◆ **WORK TASK**:
Extend the passage below on reactions to the Iran nuclear deal, picking up right after its last sentence.

◆ **PASSAGE SHOWN**:

Not everyone is thrilled with the outcome thus far. For Israel’s Prime Minister Netanyahu, it is a “bad deal” that “threatens the very survival” of Israel, a hyperbolic reaction that has already been moderated by Israeli proposals to strengthen the accord. The US will be extremely reluctant to re-litigate settled issues but some Israeli suggestions from the Minister of Intelligence and Strategic Affairs, Yuval Steinitz, might be worked in. They won’t include Netanyahu’s additional “non-negotiable” condition that Iran recognize Israel’s right to exist, though hopefully Iran will come around unilaterally to formalize the acknowledgement of Israel’s reality hinted at recently by President Rouhani.
Saudi reaction corresponds to Israel’s. The US is reassuring their joint fear that greater comity with Iran means the US will rely less on them in the Middle East. President Obama could not be more clear that the US has Israel’s back, will defend Israel, understands its concerns, and will monitor implementation of the agreement like a hawk, reminding all “that we are powerful enough to be able to test these propositions without putting ourselves at risk.”
Nonetheless, the writing on the wall shows a US whose core interests are less focused on oil and more on making the region work. By re-establishing diplomatic contact and even limited cooperation with a regional power that increasingly wants stability, that is hostile to ISIL, the deal can help the US face a fragmenting Middle Eastern order with greater certainty.

◆ **INFORMATION SHOWN**:
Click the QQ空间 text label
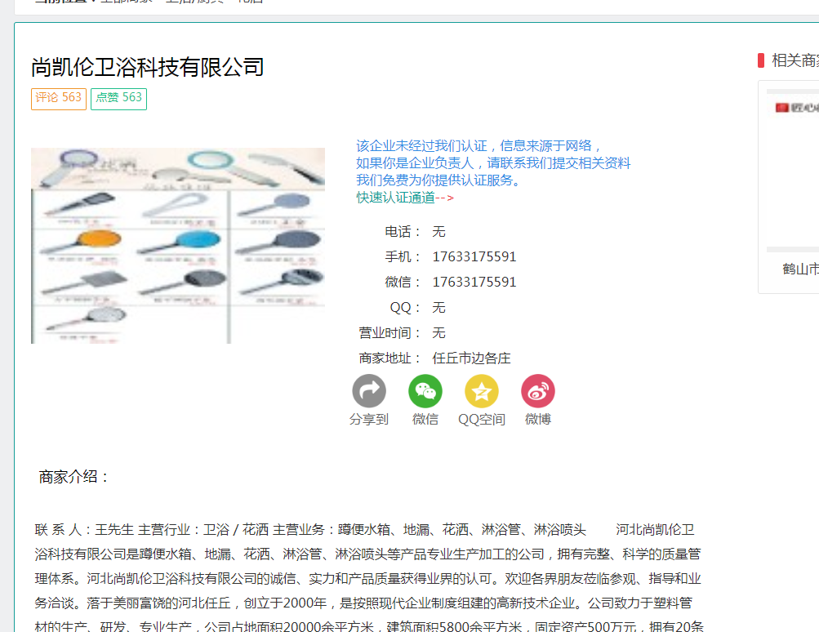Image resolution: width=819 pixels, height=632 pixels. (x=482, y=420)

◆ **RESULT OF THE EXERCISE**:
President Obama has long wanted to put an end to stale, frozen conflicts with the likes of Cuba and Iran, provided there is demonstrable willingness on both sides to moderate hostile behavior.
There is a lesson here for current Canadian practice of not talking with adversaries for reasons that are sometimes “moral,” and sometimes related to domestic politics. As former ambassador to the UN Paul Heinbecker put it, by childishly closing our embassy in Tehran because we disapproved of the regime there, Canada is “deaf, dumb, and blind” in Iran. Obama summed up the obvious point of any negotiation. “Demanding that a country meet all your conditions before you meet with them, that’s not a strategy. It’s just naïve, wishful thinking.”
As Roger Cohen put it in the New York Times, “Diplomacy deals with the real world. The toughest, most important, diplomacy is conducted with enemies.”
This isn’t “moral equivalency.” Nor is it “appeasement.” Negotiating an alternative to war to resolve a fundamental and dangerous international conflict is the noblest calling of statecraft.